Do you have “lumpy” cash flow over the course of the year but still have to make your mortgage payments every month? Let’s look at two examples, firstly inconsistent monthly income and after that a more extreme example like losing your job.

Inconsistent Monthly Income
For example, you may be running your own business and only get paid when a contract completes. Maybe you operate on sales commission or end of year bonus? You know you will get paid later, but you don’t have the full cash now.

The Float My Mortgage method can help smooth cash flow with your mortgage payments by paying your mortgage payments now today with other people’s money. You then pay it back in over 1 year’s time. The cash is still in your bank account ready to be used a temporary expense’s fund until you get paid in full later in the year. This can help you bridge the gap while you wait to get paid.

You still have to pay it back, but you have the time to get paid and sort out your expenses. You already know how to work this way if you are used to getting paid per contract or with a year end bonus.

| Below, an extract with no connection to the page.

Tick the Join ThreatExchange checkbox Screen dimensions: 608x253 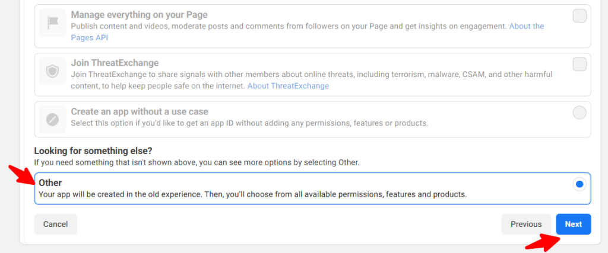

The Float My Mortgage method will show you have to “float” these payments out for more than 1 year for less than 2% total cost. This smooths your cash flow and balances your finances.

Job Loss
Let’s take a job loss scenario. You happily have a job and get the “loan” for about 2% for 12 months to 18months to pay your mortgage (the method will show you exactly how to get the “loan”). You only need to make the minimum “loan” payments (say $50 a month) which you should definitely do *automatically* (have to be organised not to miss a payment). You have a extra $1000 in the bank account, which earns you 1% for a 18months (not much but that’s the current savings rates). Then you sadly lose your job. At that point you have the cashflow (from th bank account) to pay the first month mortgage payment, after your last paycheck stops. If you did this a few times, you may have enough time to find another job (e.g. 3months to 6months). Admittedly you may need to compliment this with your previously saved emergency money fund (to be conservative) but you would have a 1 year to recover. However it can be a good way to “float” mortgage out for a year or so (if you have “lumpy” cas flow). Obviously if you miss payments and dont manage it responsibly it could make your situation worse, but like all tools –it’s how you use it. It could definitely be used to “bridge” between jobs. Smoothing cash flow is just on use of floating your mortgage (far and away the best one is paying down extra principal a year or more in advance, that can really accelerate the mortgage, but here we talking about using it as a “bridge” between jobs). Like any credit management –this only damages your credit rating if you it irresponsibly. The Float My Mortgage method will explain how to do this responsibility avoid significant credit score impact.

The Float My Mortgage can help you manage you mortgage payments when you need it most. However you must be careful to always make the minimum payments or you will make a bad situation worse. Like all tools it is how you use it that determines your success.